→ Try it
Among the entries below, find the lines with the word "page" and return them.

══ Provided records

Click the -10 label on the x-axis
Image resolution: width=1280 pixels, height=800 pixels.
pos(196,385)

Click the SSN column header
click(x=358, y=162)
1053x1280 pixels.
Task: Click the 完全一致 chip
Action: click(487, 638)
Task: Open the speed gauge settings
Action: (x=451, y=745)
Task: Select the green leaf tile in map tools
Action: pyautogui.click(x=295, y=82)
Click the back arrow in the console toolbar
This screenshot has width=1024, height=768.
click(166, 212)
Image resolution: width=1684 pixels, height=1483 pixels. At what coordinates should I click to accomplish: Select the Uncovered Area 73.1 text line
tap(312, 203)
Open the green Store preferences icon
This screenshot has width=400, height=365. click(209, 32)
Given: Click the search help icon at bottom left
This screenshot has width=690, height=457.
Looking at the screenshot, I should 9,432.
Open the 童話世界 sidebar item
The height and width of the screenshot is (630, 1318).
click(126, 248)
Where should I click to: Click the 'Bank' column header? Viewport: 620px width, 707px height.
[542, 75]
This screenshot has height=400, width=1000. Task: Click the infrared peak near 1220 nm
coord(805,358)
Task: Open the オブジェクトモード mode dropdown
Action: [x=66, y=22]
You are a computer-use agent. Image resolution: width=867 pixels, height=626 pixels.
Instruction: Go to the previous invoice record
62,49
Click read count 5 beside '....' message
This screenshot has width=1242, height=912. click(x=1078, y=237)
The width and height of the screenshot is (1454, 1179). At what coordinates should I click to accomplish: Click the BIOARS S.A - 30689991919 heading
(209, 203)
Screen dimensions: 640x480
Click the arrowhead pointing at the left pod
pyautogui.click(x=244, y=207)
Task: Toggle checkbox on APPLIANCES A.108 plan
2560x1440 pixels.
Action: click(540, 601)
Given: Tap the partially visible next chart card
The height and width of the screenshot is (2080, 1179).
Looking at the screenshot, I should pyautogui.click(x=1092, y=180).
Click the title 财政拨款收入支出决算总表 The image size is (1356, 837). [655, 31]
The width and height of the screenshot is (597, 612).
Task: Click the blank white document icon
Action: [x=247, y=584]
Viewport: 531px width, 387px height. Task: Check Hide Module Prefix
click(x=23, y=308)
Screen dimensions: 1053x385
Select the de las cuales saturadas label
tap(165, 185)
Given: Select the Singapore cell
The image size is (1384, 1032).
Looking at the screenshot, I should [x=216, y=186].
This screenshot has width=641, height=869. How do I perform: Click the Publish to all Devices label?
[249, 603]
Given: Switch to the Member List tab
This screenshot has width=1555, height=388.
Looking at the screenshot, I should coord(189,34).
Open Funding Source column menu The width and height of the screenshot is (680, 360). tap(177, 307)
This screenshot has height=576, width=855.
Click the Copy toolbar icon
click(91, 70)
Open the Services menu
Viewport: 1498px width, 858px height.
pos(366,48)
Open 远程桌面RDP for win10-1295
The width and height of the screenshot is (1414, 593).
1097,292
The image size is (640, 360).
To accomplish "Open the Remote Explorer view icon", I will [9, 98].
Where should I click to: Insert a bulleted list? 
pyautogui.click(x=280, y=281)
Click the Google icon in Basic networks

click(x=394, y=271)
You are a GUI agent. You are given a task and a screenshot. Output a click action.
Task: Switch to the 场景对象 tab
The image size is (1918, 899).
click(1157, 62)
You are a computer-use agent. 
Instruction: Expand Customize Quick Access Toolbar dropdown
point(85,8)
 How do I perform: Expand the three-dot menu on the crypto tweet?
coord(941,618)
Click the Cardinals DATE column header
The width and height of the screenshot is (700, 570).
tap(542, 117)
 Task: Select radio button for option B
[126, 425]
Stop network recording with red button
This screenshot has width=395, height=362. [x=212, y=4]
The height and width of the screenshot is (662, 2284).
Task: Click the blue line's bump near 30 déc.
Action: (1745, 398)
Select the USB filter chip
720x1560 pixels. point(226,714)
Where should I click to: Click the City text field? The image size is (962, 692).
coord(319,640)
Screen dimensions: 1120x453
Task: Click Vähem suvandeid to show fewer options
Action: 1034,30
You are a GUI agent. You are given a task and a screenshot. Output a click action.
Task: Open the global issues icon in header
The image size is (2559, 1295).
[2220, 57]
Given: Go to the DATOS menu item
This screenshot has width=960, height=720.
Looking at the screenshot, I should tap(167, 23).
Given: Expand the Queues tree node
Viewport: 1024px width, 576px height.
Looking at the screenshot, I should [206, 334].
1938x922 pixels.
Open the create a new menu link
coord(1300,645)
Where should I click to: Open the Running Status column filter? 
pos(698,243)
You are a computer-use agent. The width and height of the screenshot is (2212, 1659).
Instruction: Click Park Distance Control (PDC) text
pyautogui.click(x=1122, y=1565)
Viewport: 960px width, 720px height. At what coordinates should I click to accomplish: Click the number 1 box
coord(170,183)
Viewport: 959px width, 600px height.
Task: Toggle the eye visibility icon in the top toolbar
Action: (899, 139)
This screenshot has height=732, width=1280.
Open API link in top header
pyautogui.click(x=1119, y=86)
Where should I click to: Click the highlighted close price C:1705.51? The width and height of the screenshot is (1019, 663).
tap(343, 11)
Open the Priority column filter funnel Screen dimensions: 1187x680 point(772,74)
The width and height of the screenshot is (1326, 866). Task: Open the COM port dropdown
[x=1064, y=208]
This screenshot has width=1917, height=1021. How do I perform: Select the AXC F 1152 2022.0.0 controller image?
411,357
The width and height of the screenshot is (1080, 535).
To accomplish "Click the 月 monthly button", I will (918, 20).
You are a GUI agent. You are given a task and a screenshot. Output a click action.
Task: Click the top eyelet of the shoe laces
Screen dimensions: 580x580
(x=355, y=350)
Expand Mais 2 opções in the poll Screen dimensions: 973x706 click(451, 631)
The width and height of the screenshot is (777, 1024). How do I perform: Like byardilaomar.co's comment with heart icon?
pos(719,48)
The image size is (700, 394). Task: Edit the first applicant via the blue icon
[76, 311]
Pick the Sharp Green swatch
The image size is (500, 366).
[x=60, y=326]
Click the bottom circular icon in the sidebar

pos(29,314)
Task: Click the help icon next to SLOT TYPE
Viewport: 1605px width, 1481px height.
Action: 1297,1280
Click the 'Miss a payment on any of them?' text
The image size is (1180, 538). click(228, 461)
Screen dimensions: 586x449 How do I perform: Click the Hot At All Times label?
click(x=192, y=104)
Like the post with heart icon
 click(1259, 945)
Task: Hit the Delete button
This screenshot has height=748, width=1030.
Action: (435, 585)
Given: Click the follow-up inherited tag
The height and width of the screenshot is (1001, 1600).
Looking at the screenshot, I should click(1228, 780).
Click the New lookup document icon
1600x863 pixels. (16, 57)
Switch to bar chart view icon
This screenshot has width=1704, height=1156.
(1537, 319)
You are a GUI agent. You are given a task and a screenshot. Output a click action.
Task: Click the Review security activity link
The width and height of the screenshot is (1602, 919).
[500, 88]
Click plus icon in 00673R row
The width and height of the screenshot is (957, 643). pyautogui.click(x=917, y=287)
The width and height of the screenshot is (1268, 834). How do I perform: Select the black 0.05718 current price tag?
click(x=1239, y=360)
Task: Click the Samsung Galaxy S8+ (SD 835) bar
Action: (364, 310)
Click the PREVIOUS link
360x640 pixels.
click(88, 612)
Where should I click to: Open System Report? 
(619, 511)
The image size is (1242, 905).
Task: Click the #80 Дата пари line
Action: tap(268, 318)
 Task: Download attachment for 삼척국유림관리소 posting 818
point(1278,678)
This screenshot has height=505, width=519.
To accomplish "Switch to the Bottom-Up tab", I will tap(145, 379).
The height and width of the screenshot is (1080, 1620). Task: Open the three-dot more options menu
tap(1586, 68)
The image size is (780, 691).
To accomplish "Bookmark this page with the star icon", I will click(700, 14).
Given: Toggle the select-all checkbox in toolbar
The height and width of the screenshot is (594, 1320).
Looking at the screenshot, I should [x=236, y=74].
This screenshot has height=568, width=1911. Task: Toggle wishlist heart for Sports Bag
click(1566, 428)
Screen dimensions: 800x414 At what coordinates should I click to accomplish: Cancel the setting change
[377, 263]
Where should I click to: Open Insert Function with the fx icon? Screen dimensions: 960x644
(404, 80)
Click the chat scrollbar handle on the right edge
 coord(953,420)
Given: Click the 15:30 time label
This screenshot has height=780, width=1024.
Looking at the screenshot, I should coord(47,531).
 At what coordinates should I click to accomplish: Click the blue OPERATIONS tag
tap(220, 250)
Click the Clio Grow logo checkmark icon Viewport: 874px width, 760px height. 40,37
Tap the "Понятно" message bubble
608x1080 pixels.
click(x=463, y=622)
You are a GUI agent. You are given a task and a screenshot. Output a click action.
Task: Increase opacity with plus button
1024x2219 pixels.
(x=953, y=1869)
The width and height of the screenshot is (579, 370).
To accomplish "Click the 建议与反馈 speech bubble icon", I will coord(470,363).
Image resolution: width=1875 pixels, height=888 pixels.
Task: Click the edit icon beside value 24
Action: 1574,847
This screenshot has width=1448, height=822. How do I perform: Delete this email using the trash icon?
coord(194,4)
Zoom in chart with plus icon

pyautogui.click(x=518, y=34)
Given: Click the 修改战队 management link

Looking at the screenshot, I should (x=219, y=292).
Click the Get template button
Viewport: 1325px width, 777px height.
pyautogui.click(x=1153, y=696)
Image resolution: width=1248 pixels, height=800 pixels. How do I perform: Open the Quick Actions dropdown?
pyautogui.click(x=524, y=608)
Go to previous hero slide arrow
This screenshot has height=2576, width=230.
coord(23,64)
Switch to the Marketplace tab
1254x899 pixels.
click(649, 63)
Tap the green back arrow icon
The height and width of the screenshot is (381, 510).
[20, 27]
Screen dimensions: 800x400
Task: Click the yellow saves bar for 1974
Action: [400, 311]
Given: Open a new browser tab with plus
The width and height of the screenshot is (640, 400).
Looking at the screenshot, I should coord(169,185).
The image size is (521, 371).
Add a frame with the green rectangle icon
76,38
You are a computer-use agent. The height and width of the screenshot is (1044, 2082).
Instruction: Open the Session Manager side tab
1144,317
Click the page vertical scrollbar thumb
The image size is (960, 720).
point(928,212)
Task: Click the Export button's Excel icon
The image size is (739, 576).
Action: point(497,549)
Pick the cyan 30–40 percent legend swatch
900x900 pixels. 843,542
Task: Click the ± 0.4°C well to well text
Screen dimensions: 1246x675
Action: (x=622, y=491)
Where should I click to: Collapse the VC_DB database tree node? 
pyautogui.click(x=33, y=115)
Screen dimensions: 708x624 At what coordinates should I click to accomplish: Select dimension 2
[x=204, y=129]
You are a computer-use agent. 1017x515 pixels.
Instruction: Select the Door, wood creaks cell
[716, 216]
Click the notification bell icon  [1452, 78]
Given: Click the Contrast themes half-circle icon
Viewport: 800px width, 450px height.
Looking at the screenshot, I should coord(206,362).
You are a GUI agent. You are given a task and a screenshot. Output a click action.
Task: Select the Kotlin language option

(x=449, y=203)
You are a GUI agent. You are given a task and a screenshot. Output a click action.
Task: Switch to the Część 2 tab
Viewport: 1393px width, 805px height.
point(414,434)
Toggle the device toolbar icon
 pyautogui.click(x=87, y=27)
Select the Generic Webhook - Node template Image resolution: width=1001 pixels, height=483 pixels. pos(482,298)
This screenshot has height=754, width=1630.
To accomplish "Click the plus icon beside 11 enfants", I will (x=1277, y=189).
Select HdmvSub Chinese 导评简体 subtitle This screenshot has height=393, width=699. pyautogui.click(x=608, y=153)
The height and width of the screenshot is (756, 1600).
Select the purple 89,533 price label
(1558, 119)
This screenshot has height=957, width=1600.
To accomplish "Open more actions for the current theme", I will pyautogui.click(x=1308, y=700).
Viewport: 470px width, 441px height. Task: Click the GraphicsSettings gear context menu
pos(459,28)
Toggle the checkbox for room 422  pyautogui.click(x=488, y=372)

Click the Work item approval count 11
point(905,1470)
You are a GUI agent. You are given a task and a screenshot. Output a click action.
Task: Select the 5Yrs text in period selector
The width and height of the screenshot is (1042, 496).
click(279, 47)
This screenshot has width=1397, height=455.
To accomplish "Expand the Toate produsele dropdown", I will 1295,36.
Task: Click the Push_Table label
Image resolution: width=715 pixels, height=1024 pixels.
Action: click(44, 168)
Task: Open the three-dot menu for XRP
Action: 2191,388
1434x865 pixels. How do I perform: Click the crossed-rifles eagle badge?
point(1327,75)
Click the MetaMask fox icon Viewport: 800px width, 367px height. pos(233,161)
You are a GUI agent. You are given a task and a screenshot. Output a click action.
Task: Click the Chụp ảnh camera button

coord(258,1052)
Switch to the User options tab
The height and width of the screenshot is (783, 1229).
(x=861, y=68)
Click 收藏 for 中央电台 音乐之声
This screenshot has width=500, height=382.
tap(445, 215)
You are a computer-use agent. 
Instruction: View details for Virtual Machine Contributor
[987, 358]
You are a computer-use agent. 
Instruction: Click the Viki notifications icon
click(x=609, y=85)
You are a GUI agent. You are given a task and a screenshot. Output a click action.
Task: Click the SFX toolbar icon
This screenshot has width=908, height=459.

════

→ Answer
To accomplish "Bookmark this page with the star icon", I will click(700, 14).
Click the page vertical scrollbar thumb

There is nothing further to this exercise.